Orna Mulcahy selects six books for May …
It’s possible to jump into THE CANDY HOUSE (Corsair, €23.66) Jennifer Egan’s sequel to her 2010 Pulitzer Prize-winning A Visit from the Goon Squad, with no prior knowledge of the characters. Readers will probably be drawn back, though, once they’ve read this mind-bending book full of techies and artists and savvy entrepreneurs catching various waves as the action moves from the late 1960s to the 2030s. There’s no central character which allows you to pick your own – for me it’s the single mom anthropologist whose work on patterns of affinity lays the groundwork for Bix Bouton’s (a black Mark Zuckerberg figure, only nicer) invention, Own Your Consciousness, that allows users access to their memory bank and those of others. Just as you’re in deep with one story, another unfolds in what is a true box of candy of a book.
Fans of Emilie Pine’s hit book of essays Notes To Self can look forward to her first novel, RUTH & PEN (Hamish Hamilton, €17.73) which follows two people around Dublin in a single day. Written in lockdown, much of it when Pine was confined to a 2km limit, it’s a love letter to Dublin with its streets and landmarks becoming part of the lightly intersecting stories. Ruth’s marriage to Aiden is on the rocks after their struggles with infertility and Ruth considers if he has already left her and if not, should she leave him? Meanwhile, teenager Pen has a surprise for her friend Alice but their day doesn’t go according to plan. Delicate feelings meet harsh physical realities in this very beautiful book.

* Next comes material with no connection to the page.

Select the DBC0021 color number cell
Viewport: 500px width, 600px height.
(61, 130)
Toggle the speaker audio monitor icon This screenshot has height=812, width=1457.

It’s a difficult time to be a young woman ricocheting in social media’s hall of mirrors. Louise O’Neill’s new novel IDOL (Bantam Press, €17.73) sees emotional health guru Samantha Miller at the height of her powers, with three million Instagram followers and young women flocking to her live events to bask in her presence. But the past is about to catch up with her and her legions of fans start to turn angry just when she needs them most in this chilling, slightly hysterical story.
ANNA THE BIOGRAPHY by Amy Odell (Allen & Unwin, €23.66) tells the galloping success story of Vogue’s Anna Wintour, famous for her outsize sunglasses and chilly demeanour, who for decades has sat atop the fashion world. Fashion journalist Odell delves into her childhood in a household consumed with the news – her father Charles an editor of whom it was said that “when he walked by a workstation he was so frightening that people would bend like a field of wheat under a wind”. Wintour has a similar effect, according to Odell, staff flattening themselves against walls as she passes, but the book majors on Wintour’s superb sense of timing and business acumen that, at 73, keeps her very much in the game.
Speaking of doyennes, Tina Brown’s THE PALACE PAPERS (Century, €23.66) picks over royal gossip of the last 25 years with heavy emphasis on Megxit and Prince Andrew. The blurb promises “powerful revelations, nuanced details and searing insight”. Brown, a one-time Vanity Fair editor has good sources so expect top-notch gossip if that’s your thing.
Martina Devlin has written a charm of a novel based on the life of Edith Somerville, an Irish writer of the turn of the 20th century whose Oirish characters made the Somerville and Ross series she co-wrote with her cousin bestsellers. EDITH (Lilliput Press, €16) opens in the days of Anglo Irish Treaty negotiations when Republicans roam the land, eager to burn out Ascendancy families. Edith manages to keep the family home, Drishane in Castletownshend, safe but lonely for the old life she increasingly seeks comfort in transcendental moments when she converses with her cousin and their most popular creation, Flurry Knox.